Encontrei na Europa e no Brasil várias missões diplomáticas portuguesas instaladas de forma condigna porque, no termo da II Guerra Mundial, quando tudo estava ao desbarato, o governo de então teve a pragmática prudência de comprar património a bom preço. Como a bom preço se podia ter comprado no Canadá há 50 anos, ou pelo menos há 40. É claro que um governo, instalado em Lisboa, não pode saber destes pormenores em países lóngínquos. Para isso de informar correctamente, também servem os responsáveis das missões diplomáticas e os deputados.
Voltando à Itália, que é uma emigração velha no Canadá, cheia de força mediática, política e comercial, ocorre-me verificar que, por junto, tem por ano uma procissão de Quinta-Feira Santa que, além de ser amplamente difundida pelos grandes meios de comunicação italianos e canadianos, atrai largos milhares de pessoas às ruas por onde passa. A comunidade italiana não precisa de paradas mal organizadas e de gosto duvidoso para mostrar que existe. E por isso se compreenderá que, no conjunto canadiano, maior visibilidade têm os açorianos que, em passo certo, afincadamente, sem preocupações de poleiro, mantêm tradições tão fortes como o Senhor Santo Cristo, o Senhor da Pedra ou o Senhor Espírito Santo, ou ainda a participação de uma banda de música na parada do Pai Nata, essa que leva ás ruas de Toronto mais de um milhão de pessoas e que confere prestígio a quem nela desfila.
Talvez o maior problema de nós outros, os portugueses, seja esse de não aprendermos nada, em parte nenhuma e com ninguém, por julgarmos, labregamente, que sabemos tudo e que somos os espertos da humanidade.

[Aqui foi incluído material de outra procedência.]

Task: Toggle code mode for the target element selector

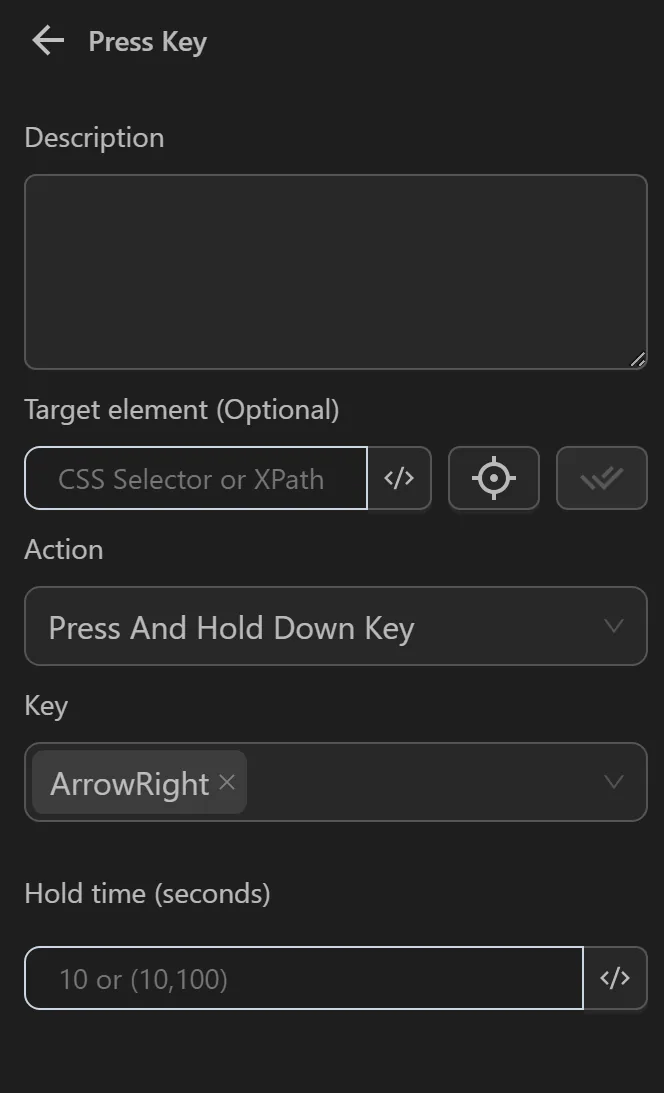Action: coord(399,478)
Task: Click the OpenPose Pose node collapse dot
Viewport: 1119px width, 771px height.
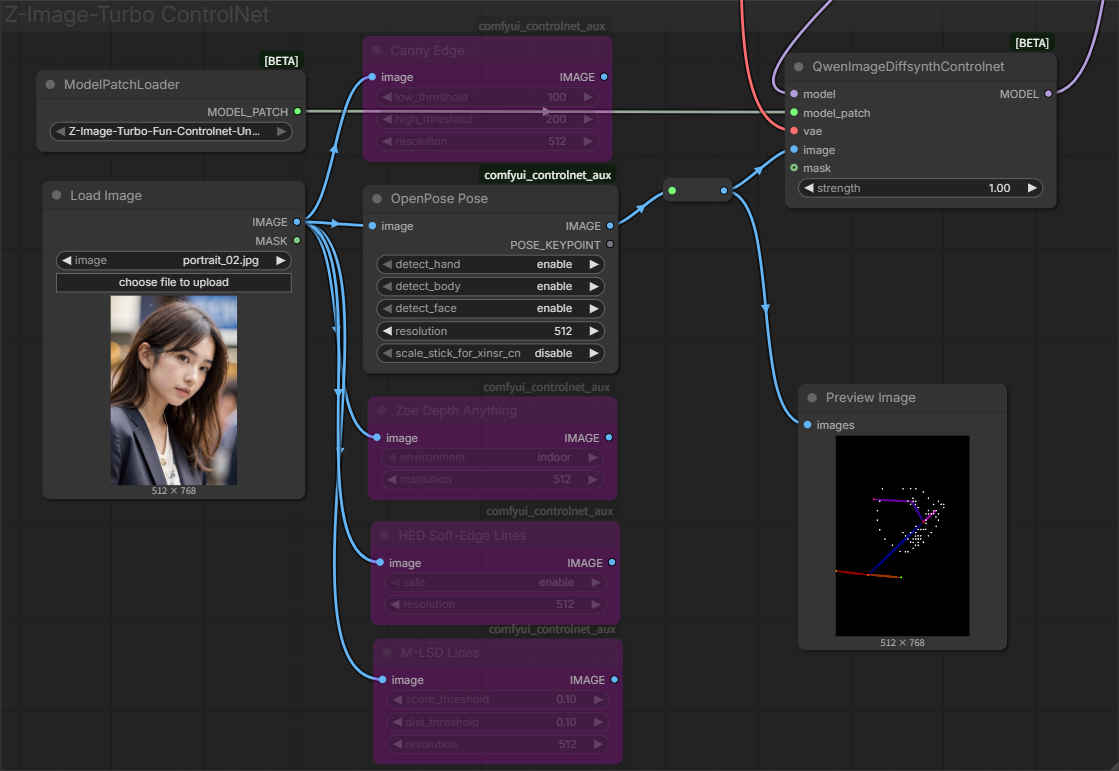Action: tap(376, 199)
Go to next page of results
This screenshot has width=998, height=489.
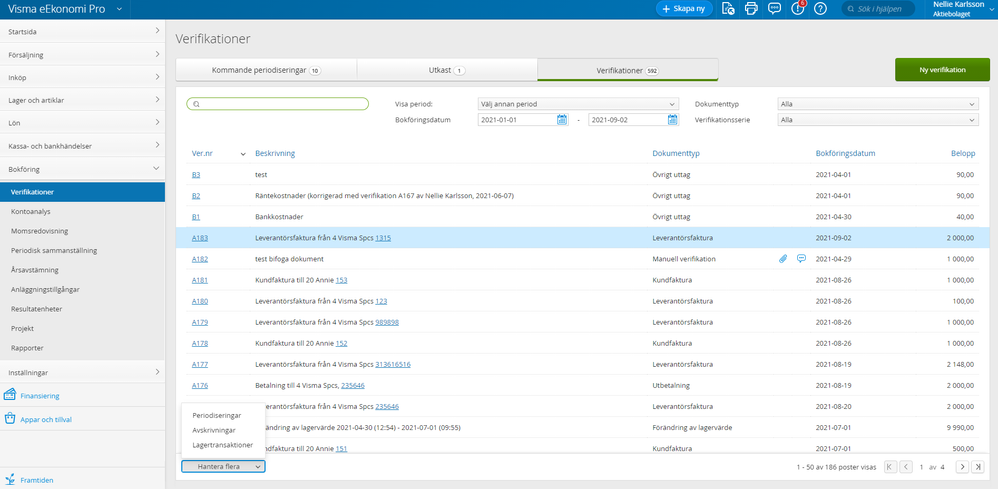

É assim que abundam entre nós aqueles que, em 30 anos ou mais de estadia no estrangeiro, continuam como se ainda vivessem deslumbrados com a ideia de virem a ter apenas aquilo que o dinheiro pode comprar – o que é bem limitado, bem curto, porque o dinheiro não pode comprar cultura, saber estar e altura moral.
Perdemos nestas actividades como perdemos no primeiro jogo do Euro 2004, por inépcia e fanfarronice, pondo a nu a parolice gabarola dos tipos do cachecol que andam pelas comunidades a vender gato por lebre, em vez de tirarem o país do último lugar da escala europeia. A hora é dos medíocres. Ou Portugal acerta o relógio pela hora do futuro construído de forma inteligente ou acaba estrangulado por esta gentinha.